Bally’s obtains a $1.1 billion term loan and finalizes a $700 million sale-leaseback of Twin River Lincoln Casino


Bally’s Corporation has successfully secured a previously disclosed term loan credit facility due in 2031, which includes $1.1 billion in funded term loans. The company has also finalized the previously announced sale and leaseback of its Twin River Lincoln Casino Resort’s real estate assets.

The term loans are sourced from funds managed by Ares Management, King Street Capital Management, and TPG Credit.

In a separate transaction, the company has completed the Lincoln sale-leaseback in partnership with GLP Capital, L.P., a subsidiary of Gaming and Leisure Properties, Inc. This deal yielded a total consideration of $700 million, prior to transaction expenses and tax provisions.

The cash rent for the Twin River Lincoln property has been set at $56 million annually, with standard annual increases.

Funds from the term loans will be allocated for general corporate purposes, which includes the development projects for Bally’s Bronx and Bally’s Chicago. The company also plans to utilize available cash from the Intralot transaction, which was completed in October 2025, and proceeds from the Lincoln sale-leaseback. Parts of the term loan proceeds are earmarked to fully repay the outstanding $1.47 billion term loans maturing in 2028.

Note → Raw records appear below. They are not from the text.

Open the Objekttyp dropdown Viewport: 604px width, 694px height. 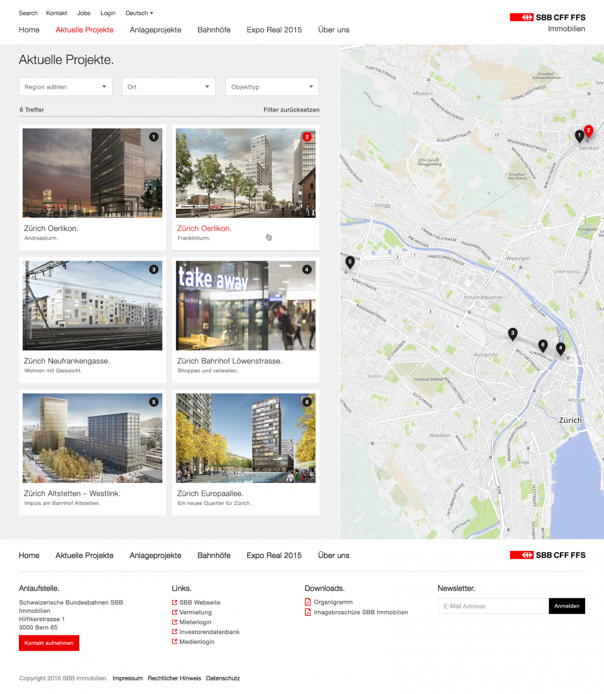click(x=272, y=87)
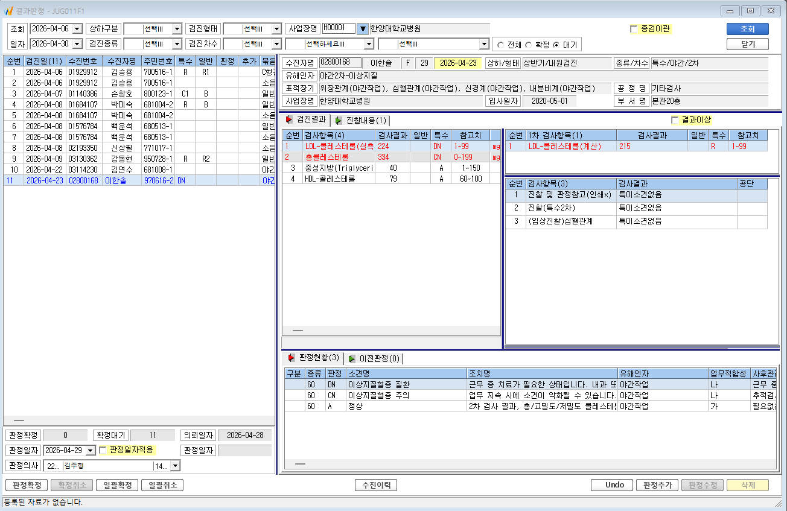Expand the 판정의사 doctor dropdown
The image size is (787, 511).
pos(175,466)
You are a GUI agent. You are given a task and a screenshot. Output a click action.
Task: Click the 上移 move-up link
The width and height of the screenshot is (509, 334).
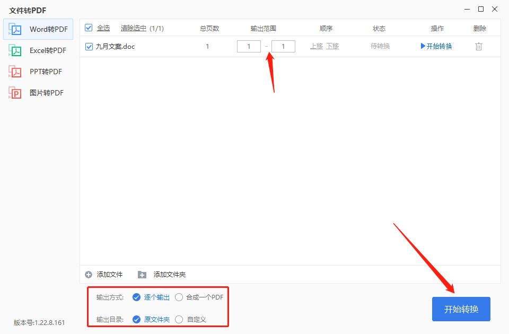tap(317, 46)
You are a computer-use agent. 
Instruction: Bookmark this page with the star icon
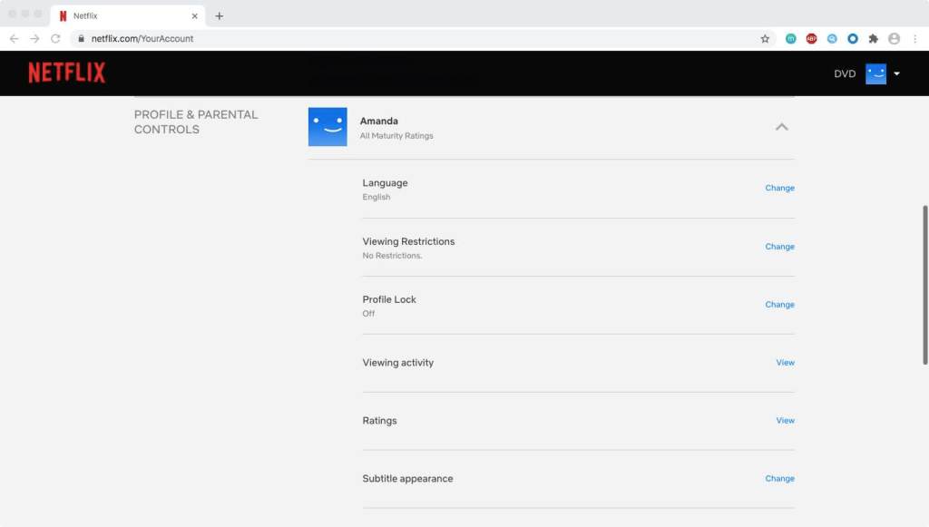[765, 39]
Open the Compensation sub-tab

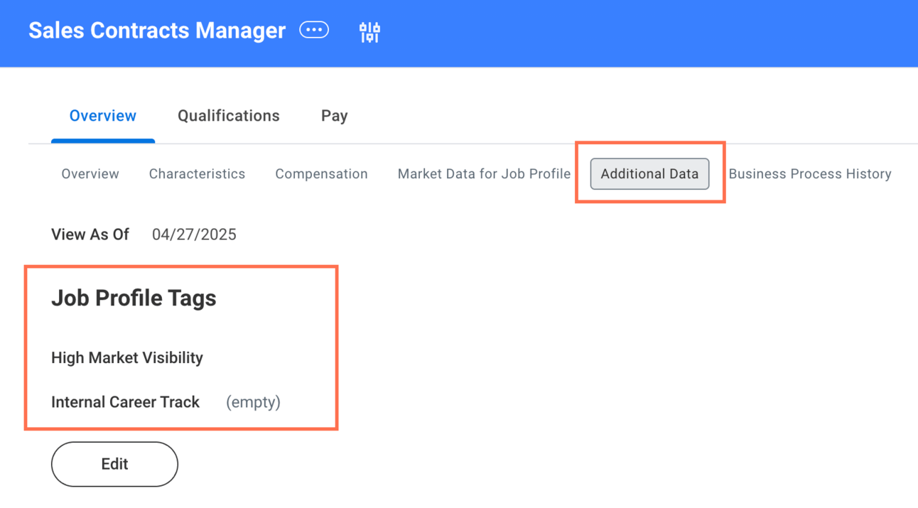(321, 174)
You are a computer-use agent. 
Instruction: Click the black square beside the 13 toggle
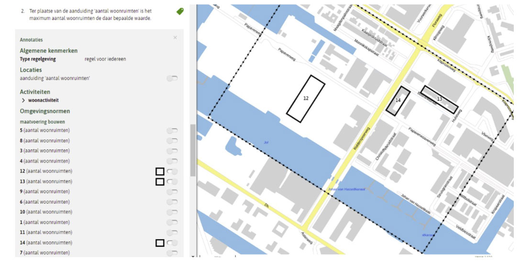tap(160, 182)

The term loans are backed by nearly all significant assets of the company and its wholly-owned subsidiaries, including the equity stake in Bally’s Intralot S.A. held by the company, subject to standard exceptions and exclusions. Exempted assets include those owned by Bally’s Intralot S.A., certain development properties, non-subsidiaries, and designated unrestricted subsidiaries.

Citizens Capital Markets acted as the financial advisor for Bally’s. Legal expertise was provided by Fried, Frank, Harris, Shriver & Jacobson LLP and Latham & Watkins LLP.